Mumbai: Revenue of organised gold jewellery retailers, which had a growth spurt of 36% last fiscal on a low base of the pandemic-marred fiscal 2021, will maintain the glimmer in 2022 with 23-25% growth as volume grows on pent-up demand and recovery in discretionary spending, and realisations inch up, CRISIL Ratings said.
Next fiscal, however, growth will moderate to 8-12%, given the higher base of this fiscal and as slower growth in disposable incomes — in keeping with the economic outlook — weighs on discretionary spending. In this milieu, operating margin will decline 40-70 basis points on-year because of increased marketing and store-related expenses, and stabilise at the pre-pandemic level of 6.7-7.0% this fiscal and the next.
A CRISIL Ratings study of 76 gold jewellery retailers, which account for ~33% of the ₹3.5 lakh crore annual revenue of the organised sector, indicates as much. The credit outlook for these players is seen as stable.
For the record, the organised sector accounts for almost a third of the market, with the highly fragmented unorganised sector bringing up the rest.

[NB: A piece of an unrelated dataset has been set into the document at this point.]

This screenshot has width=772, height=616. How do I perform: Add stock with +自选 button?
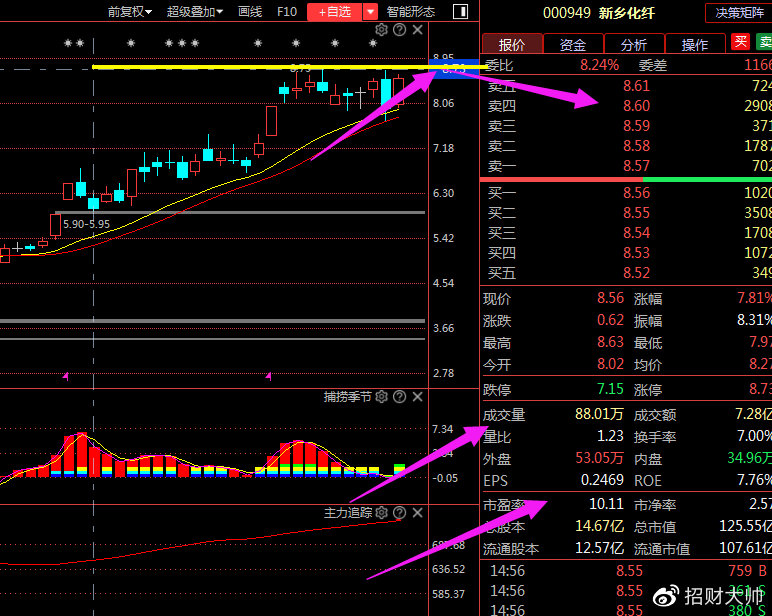coord(334,12)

Mr. Aditya Jhaver, Director, CRISIL Ratings, said, “We expect organised jewellery retail sales volume to increase 16-18% on-year to 670-700 tonne this fiscal, crossing the pre-pandemic level of ~600 tonne, supported largely by wedding and festival demand, which accounts for 80-85% of gold jewellery sales. Realisation will also support the revenue growth with an expected on-year increase of 5-7%.”
With volumes rising, store expansion, which had moderated between fiscal 2021 and part of fiscal 2022, is also expected to gather pace. Increase in penetration of Goods and Services Tax (GST) and mandatory hallmarking will further aid volume growth and assist the organised players resulting in market share gains for them. As a result, retailers, are expected to enhance number of stores by 10-15% over the next two fiscals.
New store addition will necessitate increased inventory, and hence additional working capital debt. Increased availability of bank funding to established gold jewellery retailers is visible from improving gross bank credit to the sector, which is expected to continue over the medium term.
Mr. Himank Sharma, Director, CRISIL Ratings, added, “Strong revenue growth and better operating leverage will help buttress the impact of higher interest outgo because of the increased debt. Total outside liabilities to tangible net-worth ratio and interest coverage will improve to 1.0 time and 9.80 times, respectively, this fiscal from the pre-pandemic 1.4 times and 6.3 times, respectively. The ratios are expected to remain comfortable in fiscal 2024 as well.”
That said, sharp volatility in gold prices, changes in government regulations and import duties, as well as consumer sentiment, will bear watching, CRISIL noted.